Given records =
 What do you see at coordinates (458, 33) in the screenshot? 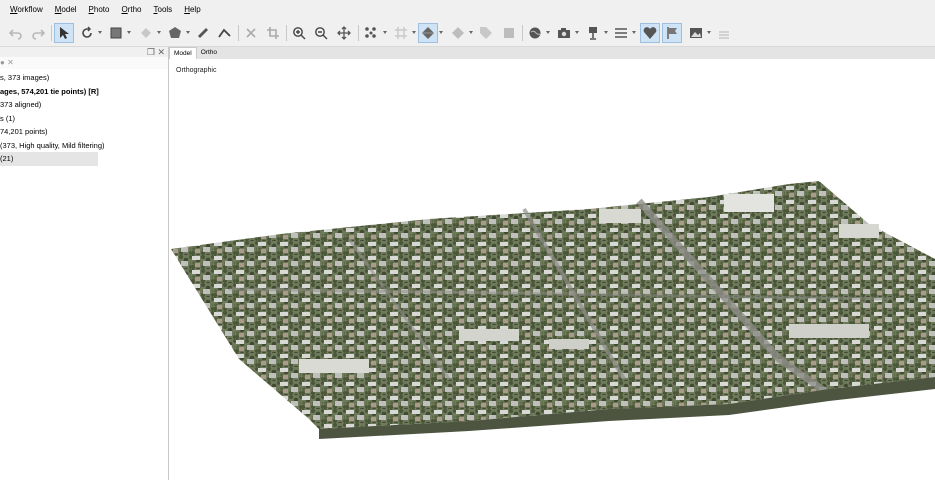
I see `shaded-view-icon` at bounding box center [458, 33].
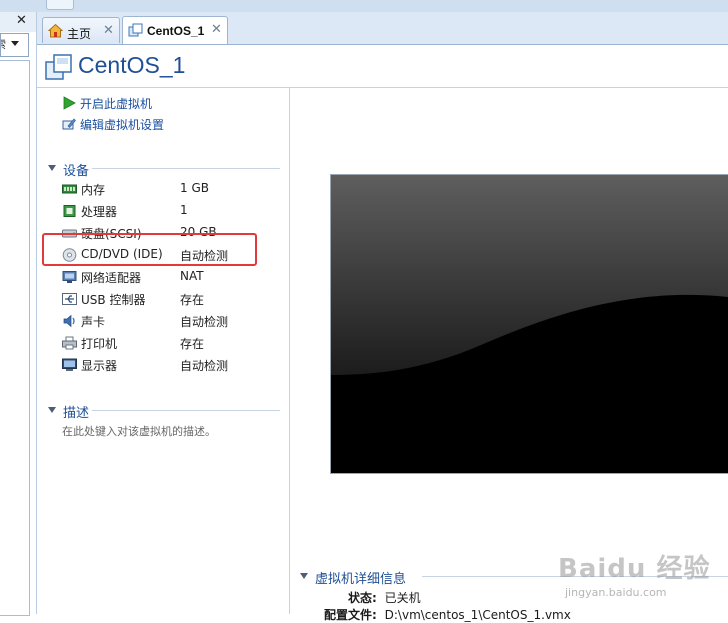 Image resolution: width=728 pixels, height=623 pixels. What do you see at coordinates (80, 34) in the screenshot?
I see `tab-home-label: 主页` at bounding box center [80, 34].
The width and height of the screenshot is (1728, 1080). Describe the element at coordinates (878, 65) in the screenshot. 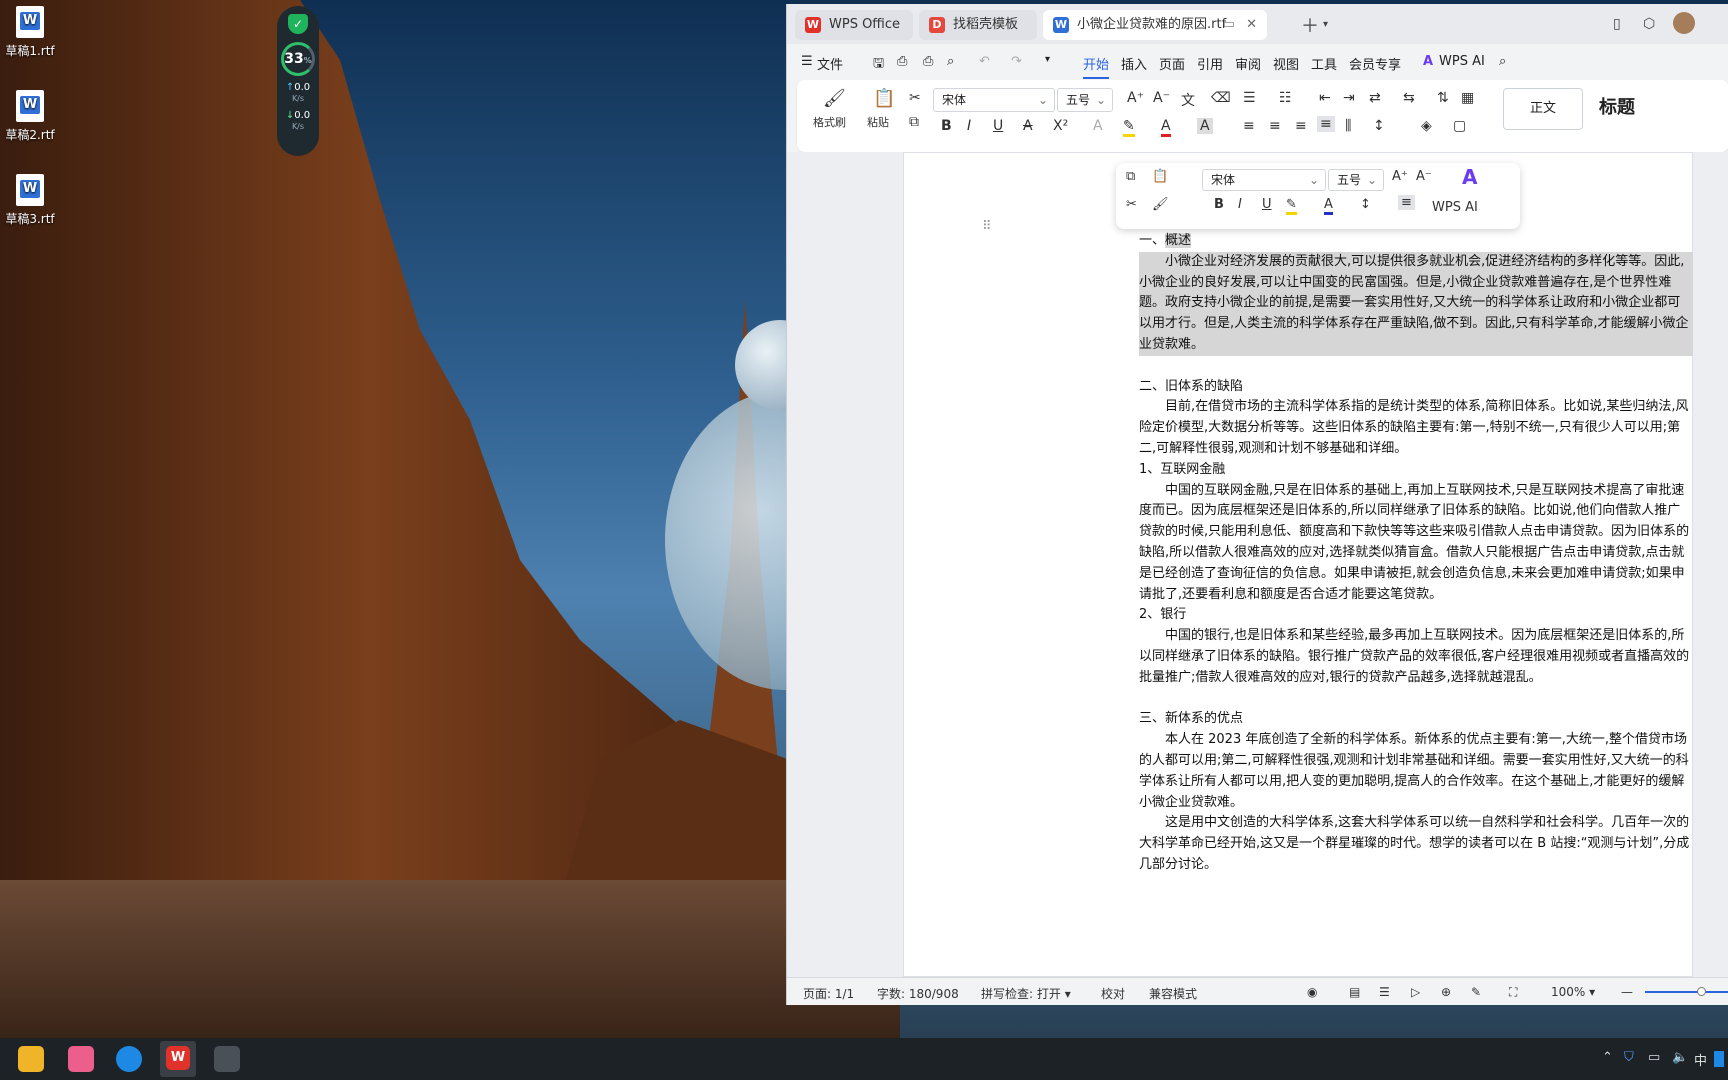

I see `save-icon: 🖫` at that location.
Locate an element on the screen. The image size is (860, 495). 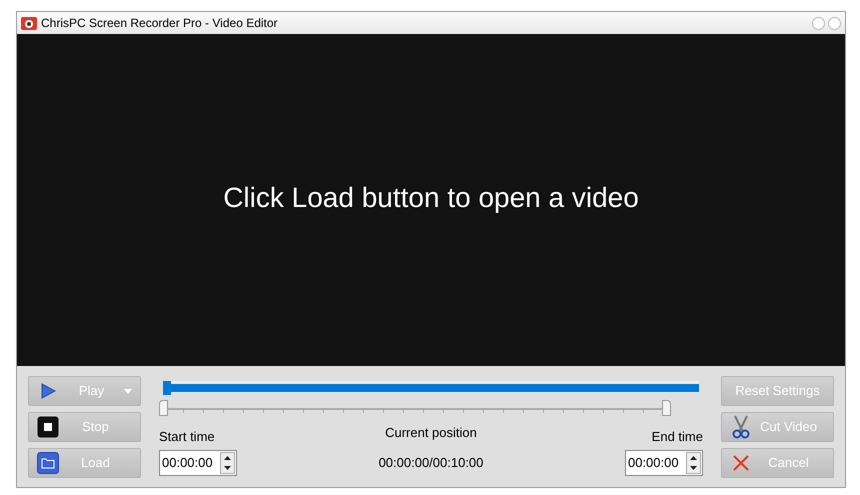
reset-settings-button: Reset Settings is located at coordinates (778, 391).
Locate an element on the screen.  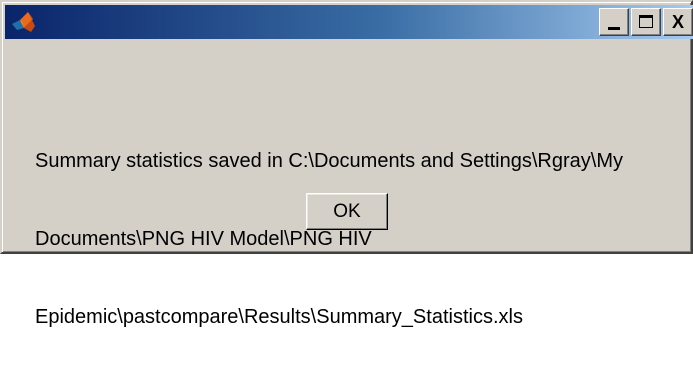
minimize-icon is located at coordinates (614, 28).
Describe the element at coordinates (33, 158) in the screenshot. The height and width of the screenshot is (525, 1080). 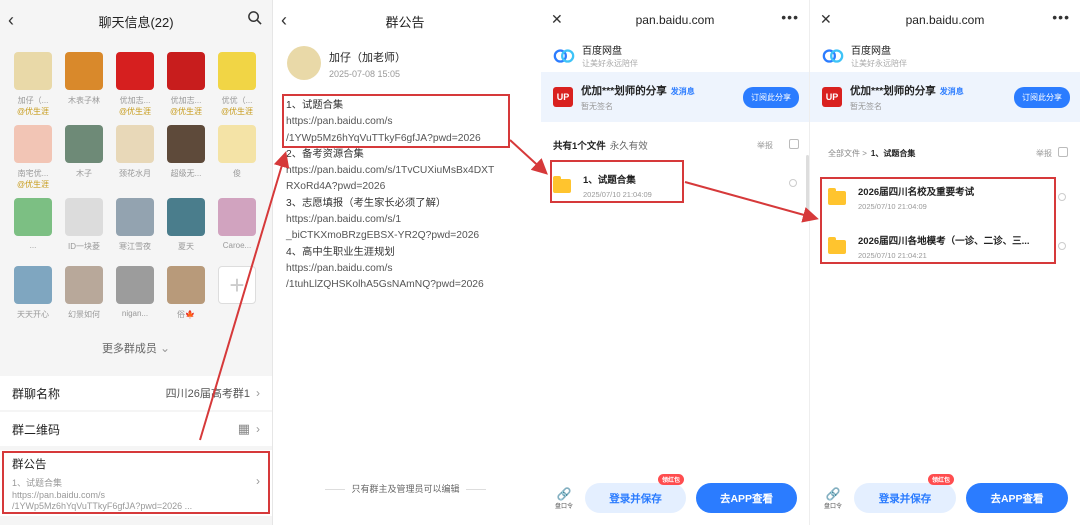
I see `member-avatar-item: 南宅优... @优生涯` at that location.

The problem = Copy out every entry above word for word, omitting the pictures.

Solution to this task =
 What do you see at coordinates (458, 33) in the screenshot? 
I see `shaded-view-icon` at bounding box center [458, 33].
 Image resolution: width=728 pixels, height=623 pixels. What do you see at coordinates (80, 34) in the screenshot?
I see `tab-home-label: 主页` at bounding box center [80, 34].
The width and height of the screenshot is (1728, 1080). Describe the element at coordinates (878, 65) in the screenshot. 

I see `save-icon: 🖫` at that location.
Locate an element on the screen. The image size is (860, 495). 
reset-settings-button: Reset Settings is located at coordinates (778, 391).
Locate an element on the screen.  
minimize-icon is located at coordinates (614, 28).
Describe the element at coordinates (33, 158) in the screenshot. The height and width of the screenshot is (525, 1080). 
I see `member-avatar-item: 南宅优... @优生涯` at that location.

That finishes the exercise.